Segment Start: Text for analysis

Until now. At McCain-Palin rallies, the raucous and insistent cries of
“Treason!” and “Terrorist!” and “Kill him!” and “Off with his head!” as well as
the uninhibited slinging of racial epithets, are actually something new in a
campaign that has seen almost every conceivable twist. They are alarms. Doing
nothing is not an option.
All’s fair in politics. John McCain and Sarah Palin have every right to bring up
William Ayers, even if his connection to Obama is minor, even if Ayers’s Weather
Underground history dates back to Obama’s childhood, even if establishment
Republicans and Democrats alike have collaborated with the present-day Ayers in
educational reform. But it’s not just the old Joe McCarthyesque
guilt-by-association game, however spurious, that’s going on here. Don’t for an
instant believe the many mindlessly “even-handed” journalists who keep saying
that the McCain campaign’s use of Ayers is the moral or political equivalent of
the Obama campaign’s hammering on Charles Keating.
What makes them different, and what has pumped up the Weimar-like rage at
McCain-Palin rallies, is the violent escalation in rhetoric, especially (though
not exclusively) by Palin. Obama “launched his political career in the living
room of a domestic terrorist.” He is “palling around with terrorists” (note the
plural noun). Obama is “not a man who sees America the way you and I see
America.” Wielding a wildly out-of-context Obama quote, Palin slurs him as an
enemy of American troops.

Segment End: Text for analysis
Segment Start: Dataset extract

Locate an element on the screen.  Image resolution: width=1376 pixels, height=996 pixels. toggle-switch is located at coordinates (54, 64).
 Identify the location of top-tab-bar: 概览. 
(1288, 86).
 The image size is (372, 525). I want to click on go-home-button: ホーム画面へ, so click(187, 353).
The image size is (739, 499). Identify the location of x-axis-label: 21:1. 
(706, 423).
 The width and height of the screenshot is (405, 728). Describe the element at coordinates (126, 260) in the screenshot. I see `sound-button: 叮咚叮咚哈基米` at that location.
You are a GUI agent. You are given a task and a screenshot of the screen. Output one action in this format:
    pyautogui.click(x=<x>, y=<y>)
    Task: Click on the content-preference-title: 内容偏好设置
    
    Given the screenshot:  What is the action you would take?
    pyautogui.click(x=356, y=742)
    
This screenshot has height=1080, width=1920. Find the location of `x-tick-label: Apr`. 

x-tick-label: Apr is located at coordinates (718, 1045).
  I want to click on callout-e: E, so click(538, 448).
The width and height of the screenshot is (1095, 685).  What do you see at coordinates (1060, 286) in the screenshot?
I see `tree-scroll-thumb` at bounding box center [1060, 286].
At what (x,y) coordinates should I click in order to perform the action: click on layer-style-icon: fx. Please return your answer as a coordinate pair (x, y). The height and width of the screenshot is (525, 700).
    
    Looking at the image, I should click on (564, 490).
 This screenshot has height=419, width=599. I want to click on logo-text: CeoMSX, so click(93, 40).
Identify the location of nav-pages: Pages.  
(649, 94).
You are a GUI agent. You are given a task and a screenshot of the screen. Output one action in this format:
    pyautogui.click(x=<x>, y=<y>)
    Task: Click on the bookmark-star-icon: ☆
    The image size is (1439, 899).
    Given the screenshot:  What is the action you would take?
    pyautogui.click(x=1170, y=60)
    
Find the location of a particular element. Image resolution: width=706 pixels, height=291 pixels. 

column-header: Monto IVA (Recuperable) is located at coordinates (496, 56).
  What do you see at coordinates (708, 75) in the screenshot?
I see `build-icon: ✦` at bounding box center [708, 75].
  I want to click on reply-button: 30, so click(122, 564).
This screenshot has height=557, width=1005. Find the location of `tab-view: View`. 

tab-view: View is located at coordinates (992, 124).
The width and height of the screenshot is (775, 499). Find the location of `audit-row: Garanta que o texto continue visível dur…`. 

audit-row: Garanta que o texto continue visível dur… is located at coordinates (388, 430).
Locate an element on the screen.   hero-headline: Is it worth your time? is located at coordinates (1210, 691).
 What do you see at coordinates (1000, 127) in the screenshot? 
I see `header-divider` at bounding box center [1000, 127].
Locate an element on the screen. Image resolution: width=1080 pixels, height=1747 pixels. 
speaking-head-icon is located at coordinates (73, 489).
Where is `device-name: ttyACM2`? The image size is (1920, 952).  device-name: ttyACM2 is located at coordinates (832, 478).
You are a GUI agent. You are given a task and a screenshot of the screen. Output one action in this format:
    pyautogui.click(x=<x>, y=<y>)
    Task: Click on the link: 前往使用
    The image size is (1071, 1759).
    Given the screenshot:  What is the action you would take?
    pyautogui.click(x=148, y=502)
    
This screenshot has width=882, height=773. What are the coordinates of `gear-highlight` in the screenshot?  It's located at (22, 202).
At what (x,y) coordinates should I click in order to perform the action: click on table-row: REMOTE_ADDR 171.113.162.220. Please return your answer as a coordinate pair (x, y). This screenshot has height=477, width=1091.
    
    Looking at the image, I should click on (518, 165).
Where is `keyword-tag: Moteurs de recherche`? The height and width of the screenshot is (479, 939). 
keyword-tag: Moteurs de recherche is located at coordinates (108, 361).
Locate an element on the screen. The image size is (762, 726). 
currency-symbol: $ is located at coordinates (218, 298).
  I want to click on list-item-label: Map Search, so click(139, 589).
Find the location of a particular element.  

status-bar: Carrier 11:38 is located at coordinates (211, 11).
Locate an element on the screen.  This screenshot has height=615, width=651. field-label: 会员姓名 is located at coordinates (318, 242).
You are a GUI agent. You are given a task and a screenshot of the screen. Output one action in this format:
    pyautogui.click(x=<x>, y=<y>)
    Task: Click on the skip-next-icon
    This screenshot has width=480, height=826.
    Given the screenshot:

Segment End: Dataset extract

#### [Exercise description]
Reproduce the entire passage on the McCain-Palin rallies, word for word and with its punctuation unchanged.

#### [Answer below]
Until now. At McCain-Palin rallies, the raucous and insistent cries of
“Treason!” and “Terrorist!” and “Kill him!” and “Off with his head!” as well as
the uninhibited slinging of racial epithets, are actually something new in a
campaign that has seen almost every conceivable twist. They are alarms. Doing
nothing is not an option.
All’s fair in politics. John McCain and Sarah Palin have every right to bring up
William Ayers, even if his connection to Obama is minor, even if Ayers’s Weather
Underground history dates back to Obama’s childhood, even if establishment
Republicans and Democrats alike have collaborated with the present-day Ayers in
educational reform. But it’s not just the old Joe McCarthyesque
guilt-by-association game, however spurious, that’s going on here. Don’t for an
instant believe the many mindlessly “even-handed” journalists who keep saying
that the McCain campaign’s use of Ayers is the moral or political equivalent of
the Obama campaign’s hammering on Charles Keating.
What makes them different, and what has pumped up the Weimar-like rage at
McCain-Palin rallies, is the violent escalation in rhetoric, especially (though
not exclusively) by Palin. Obama “launched his political career in the living
room of a domestic terrorist.” He is “palling around with terrorists” (note the
plural noun). Obama is “not a man who sees America the way you and I see
America.” Wielding a wildly out-of-context Obama quote, Palin slurs him as an
enemy of American troops.